[![Binder](https://mybinder.org/badge_logo.svg)](https://mybinder.org/v2/gh/stefmolin/pandas-workshop/main?urlpath=lab/tree/notebooks/2-data_wrangling.ipynb) [![View slides in browser](https://img.shields.io/badge/view-slides-orange?logo=reveal.js&logoColor=white)](https://stefaniemolin.com/pandas-workshop/#/section-2)

---



# Section 2: Data Wrangling

To prepare our data for analysis, we need to perform data wrangling. In this section, we will learn how to clean and reformat data (e.g., renaming columns and fixing data type mismatches), restructure/reshape it, and enrich it (e.g., discretizing columns, calculating aggregations, and combining data sources).

## Data cleaning

In this section, we will take a look at creating, renaming, and dropping columns; type conversion; and sorting &ndash; all of which make our analysis easier. We will be working with the 2019 Yellow Taxi Trip Data provided by NYC Open Data.

In [None]:
import pandas as pd

taxis = pd.read_csv('data/2019_Yellow_Taxi_Trip_Data.csv')
taxis.head()

*Source: [NYC Open Data](https://data.cityofnewyork.us/Transportation/2019-Yellow-Taxi-Trip-Data/2upf-qytp) collected via [SODA](https://dev.socrata.com/foundry/data.cityofnewyork.us/2upf-qytp).*

### Dropping columns
Let's start by dropping the ID columns and the `store_and_fwd_flag` column, which we won't be using.

In [None]:
mask = taxis.columns.str.contains('id$|store_and_fwd_flag', regex=True)
columns_to_drop = taxis.columns[mask]
columns_to_drop

In [None]:
taxis = taxis.drop(columns=columns_to_drop)
taxis.head()

*Tip: Another way to do this is to select the columns we want to keep: `taxis.loc[:,~mask]`.*

### Renaming columns

Next, let's rename the datetime columns:

In [None]:
taxis = taxis.rename(
    columns={
        'tpep_pickup_datetime': 'pickup', 
        'tpep_dropoff_datetime': 'dropoff'
    }
)
taxis.columns

### Type conversion

Notice anything off with the data types?

In [None]:
taxis.dtypes

Both `pickup` and `dropoff` should be stored as datetimes. Let's fix this:

In [None]:
taxis[['pickup', 'dropoff']] = \
    taxis[['pickup', 'dropoff']].apply(pd.to_datetime)
taxis.dtypes

*Tip: There are other ways to perform type conversion. For numeric values, we can use the `pd.to_numeric()` function, and we will see the `astype()` method, which is a more generic method, a little later.*

### Creating new columns

Let's calculate the following for each row:

1. elapsed time of the trip
2. the tip percentage
3. the total taxes, tolls, fees, and surcharges
4. the average speed of the taxi

In [None]:
taxis = taxis.assign(
    elapsed_time=lambda x: x.dropoff - x.pickup, # 1
    cost_before_tip=lambda x: x.total_amount - x.tip_amount,
    tip_pct=lambda x: x.tip_amount / x.cost_before_tip, # 2
    fees=lambda x: x.cost_before_tip - x.fare_amount, # 3
    avg_speed=lambda x: x.trip_distance.div(
        x.elapsed_time.dt.total_seconds() / 60 / 60
    ) # 4
)

*Tip: New to `lambda` functions? These small, anonymous functions can receive multiple arguments, but can only contain one expression (the return value). You will see these a lot in pandas code. Read more about them [here](https://realpython.com/python-lambda/).*

Our new columns get added to the right:

In [None]:
taxis.head(2)

Some things to note:
- We used `lambda` functions to 1) avoid typing `taxis` repeatedly and 2) be able to access the `cost_before_tip` and `elapsed_time` columns in the same method that we create them.
- To create a single new column, we can also use `df['new_col'] = <values>`.

### Sorting by values

We can use the `sort_values()` method to sort based on any number of columns:

In [None]:
taxis.sort_values(['passenger_count', 'pickup'], ascending=[False, True]).head()

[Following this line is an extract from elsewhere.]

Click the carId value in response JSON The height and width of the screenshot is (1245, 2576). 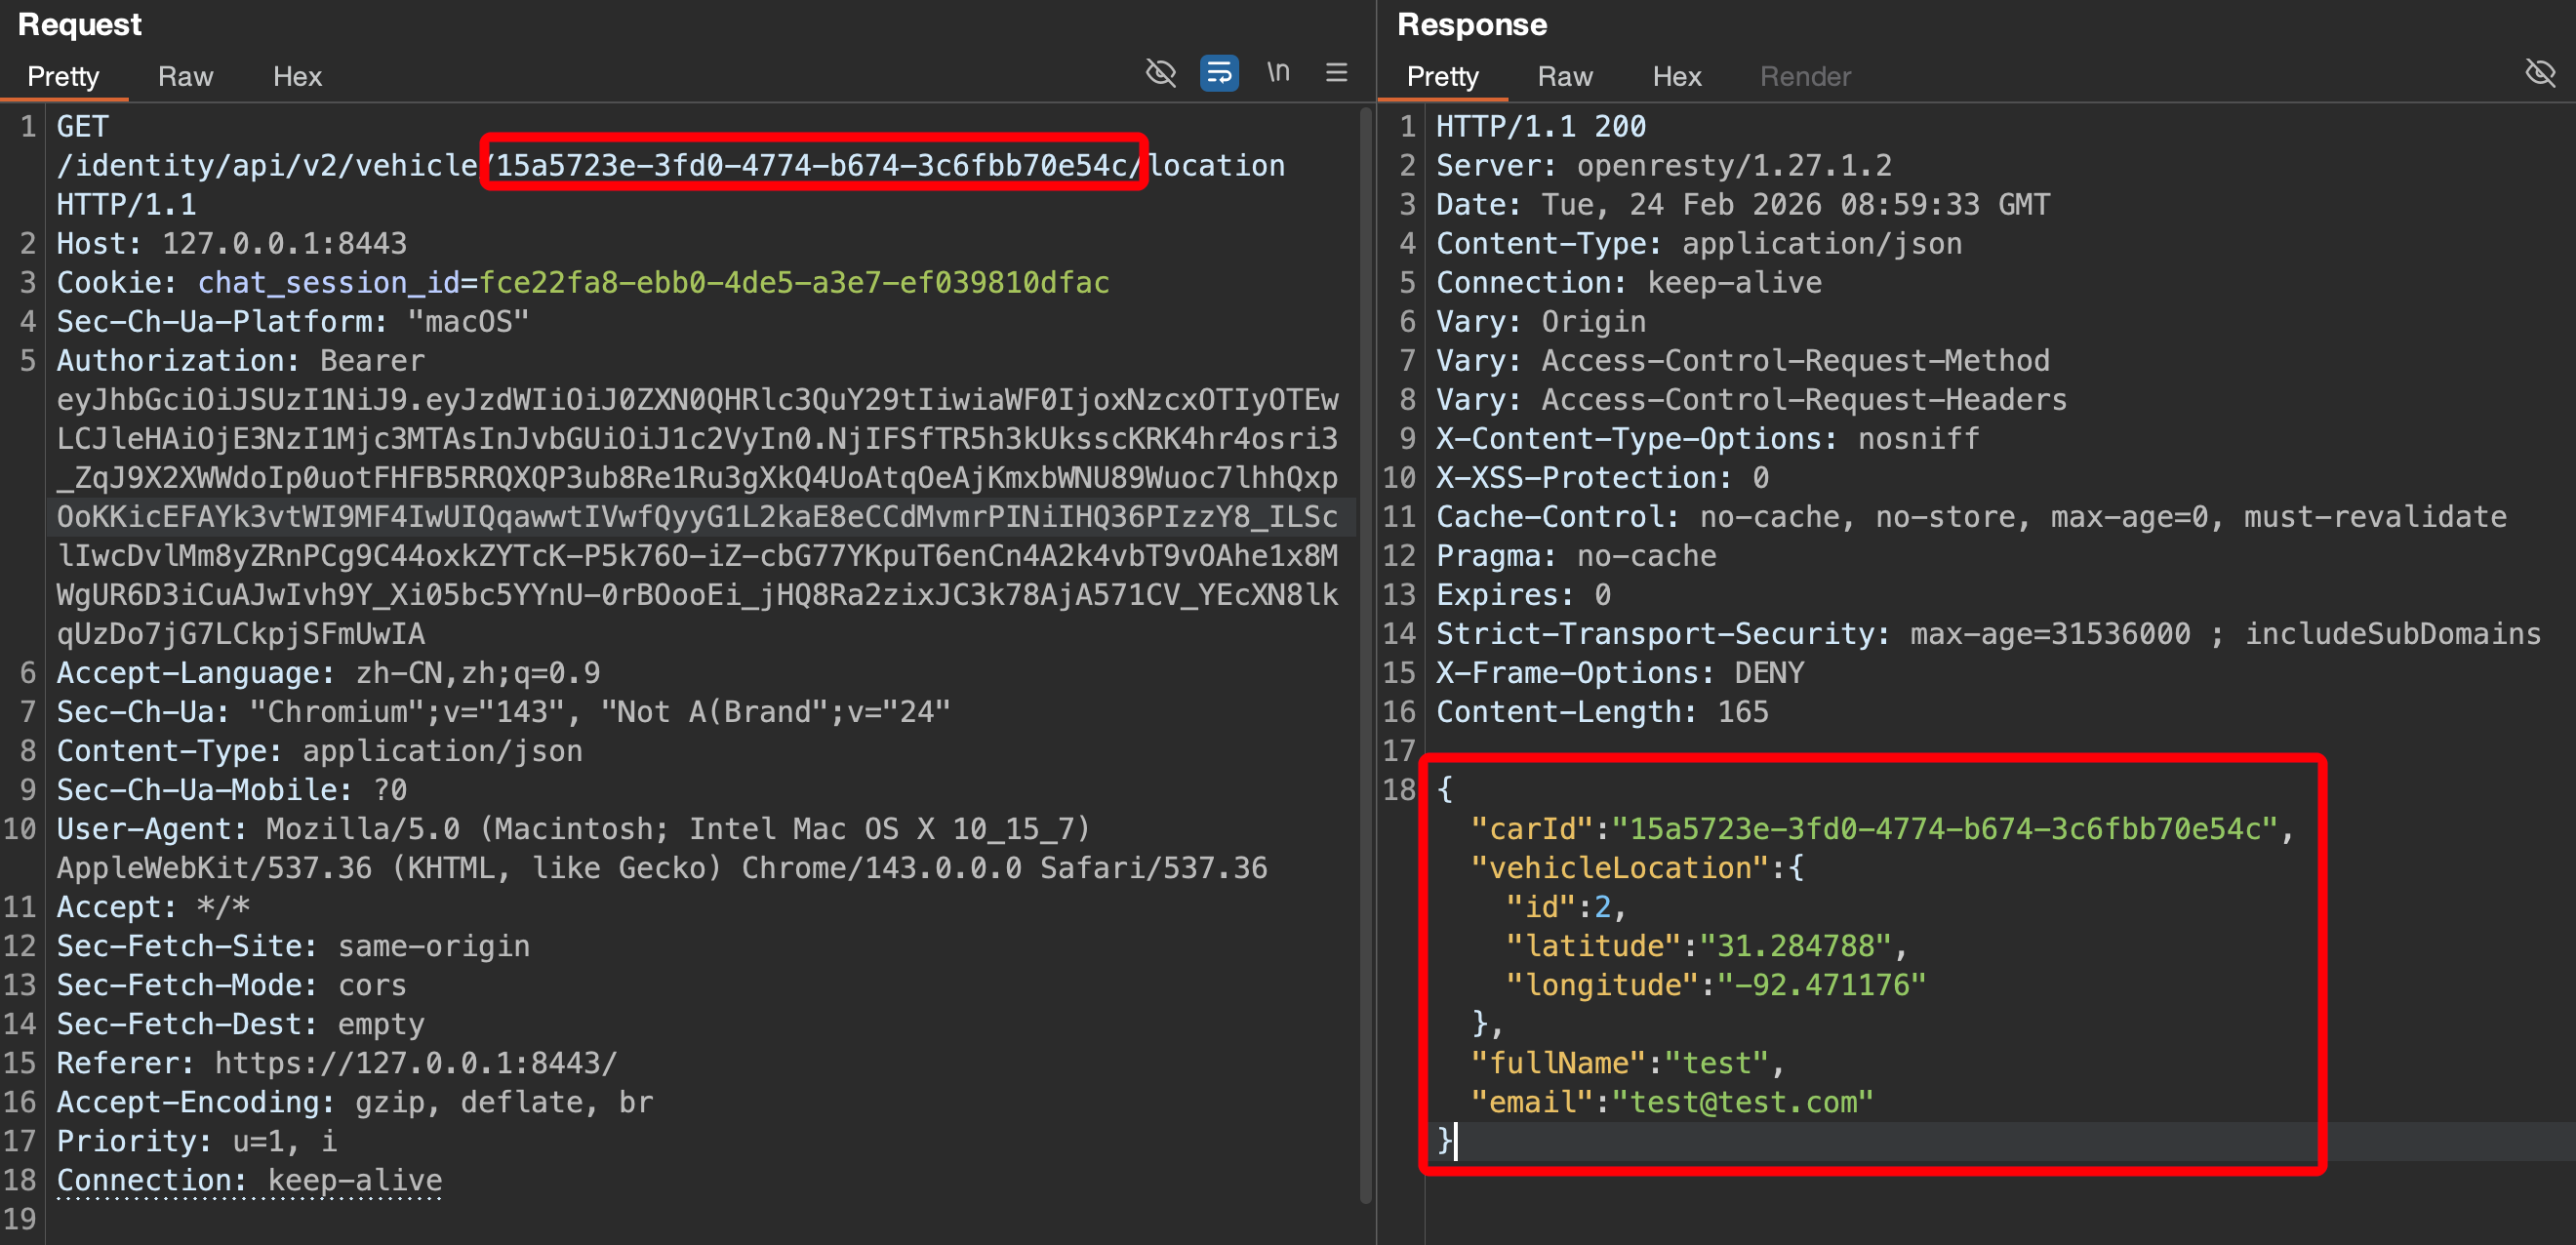[1944, 829]
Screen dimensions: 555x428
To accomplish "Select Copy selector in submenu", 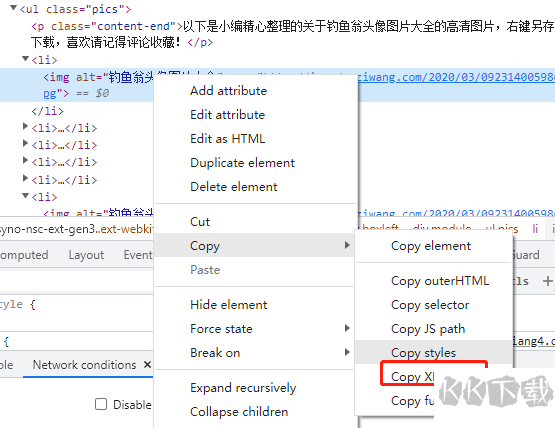I will point(430,305).
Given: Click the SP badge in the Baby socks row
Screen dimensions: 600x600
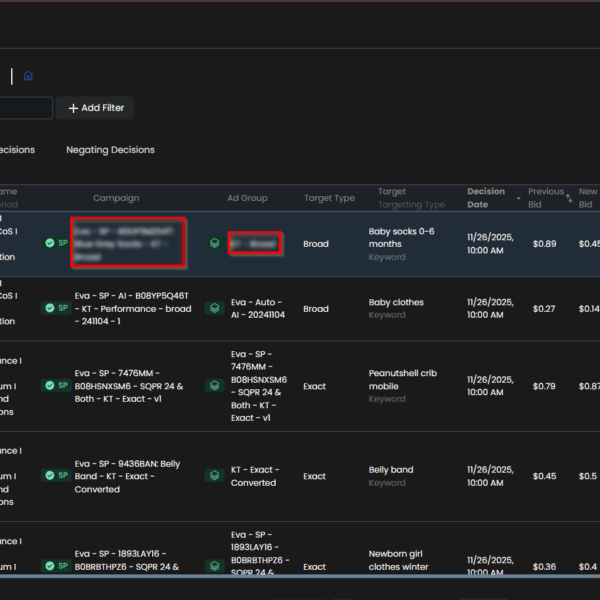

To pick out the largest/smallest rows, use `nlargest()` / `nsmallest()` instead. Looking at the 3 trips with the longest elapsed time, we see some possible data integrity issues:

In [None]:
taxis.nlargest(3, 'elapsed_time')

### [Exercise 2.1](./workbook.ipynb#Exercise-2.1)

##### Read in the meteorite data from the `Meteorite_Landings.csv` file, rename the `mass (g)` column to `mass`, and drop all the latitude and longitude columns. Sort the result by mass in descending order.

In [None]:
# Complete this exercise in the workbook.ipynb file
# Click on `Exercise 2.1` above to open the workbook.ipynb file

# WARNING: if you complete the exercise here, your cell numbers
# for the rest of the training might not match the slides

## Working with the index

So far, we haven't really worked with the index because it's just been a row number; however, we can change the values we have in the index to access additional features of the pandas library.

### Setting and sorting the index

Currently, we have a RangeIndex, but we can switch to a DatetimeIndex by specifying a datetime column when calling `set_index()`:

In [None]:
taxis = taxis.set_index('pickup')
taxis.head(3)

Since we have a sample of the full dataset, let's sort the index to order by pickup time:

In [None]:
taxis = taxis.sort_index()

*Tip: `taxis.sort_index(axis=1)` will sort the columns by name. The `axis` parameter is present throughout the pandas library: `axis=0` targets rows and `axis=1` targets columns.*

We can now select ranges from our data based on the datetime the same way we did with row numbers:

In [None]:
taxis['2019-10-23 07:45':'2019-10-23 08']

When not specifying a range, we use `loc[]`:

In [None]:
taxis.loc['2019-10-23 08']

### Resetting the index

We will be working with time series later this section, but sometimes we want to reset our index to row numbers and restore the columns. We can make `pickup` a column again with the `reset_index()` method:

In [None]:
taxis = taxis.reset_index()
taxis.head()

### [Exercise 2.2](./workbook.ipynb#Exercise-2.2)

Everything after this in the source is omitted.